*TASK GOAL*. Make an exact copy of all the entries, but do not reproduce the pictures.

(Stored data entries)
########

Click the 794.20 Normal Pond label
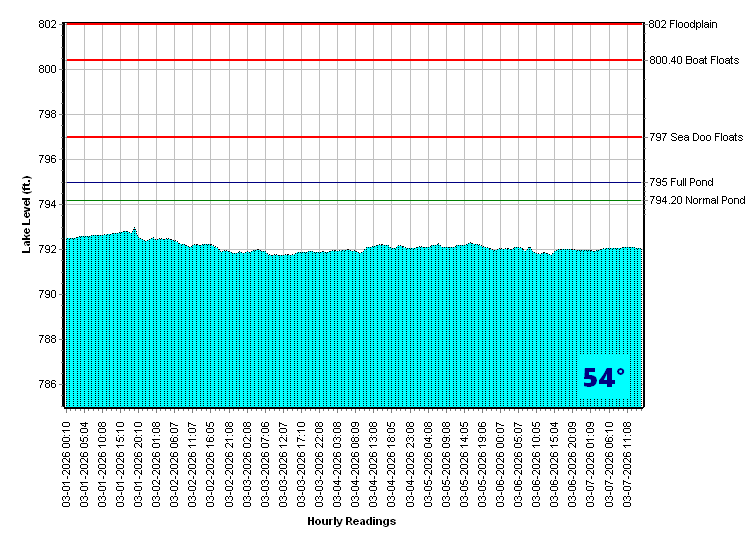Screen dimensions: 750x550 (x=697, y=201)
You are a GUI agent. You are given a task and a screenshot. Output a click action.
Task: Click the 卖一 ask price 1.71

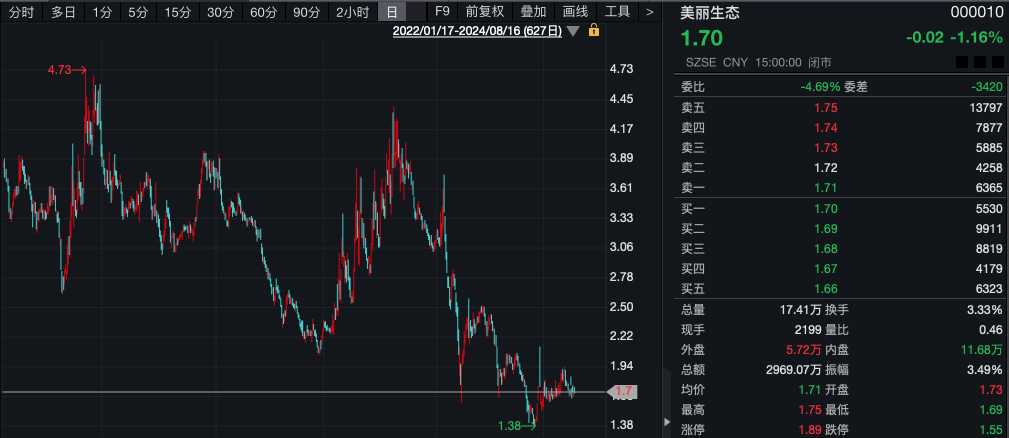(x=824, y=186)
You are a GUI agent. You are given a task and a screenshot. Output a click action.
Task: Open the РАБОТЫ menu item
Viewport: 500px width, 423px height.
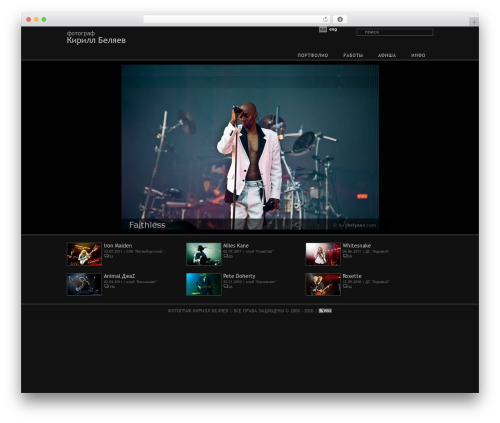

########

*ANSWER*.
Click the 794.20 Normal Pond label
Screen dimensions: 750x550 (x=697, y=201)
You are a GUI agent. You are given a task and a screenshot. Output a click action.
Task: Click the 卖一 ask price 1.71

(x=824, y=186)
You are a GUI agent. You are given a task and a screenshot. Output a click action.
Task: Open the РАБОТЫ menu item
Viewport: 500px width, 423px height.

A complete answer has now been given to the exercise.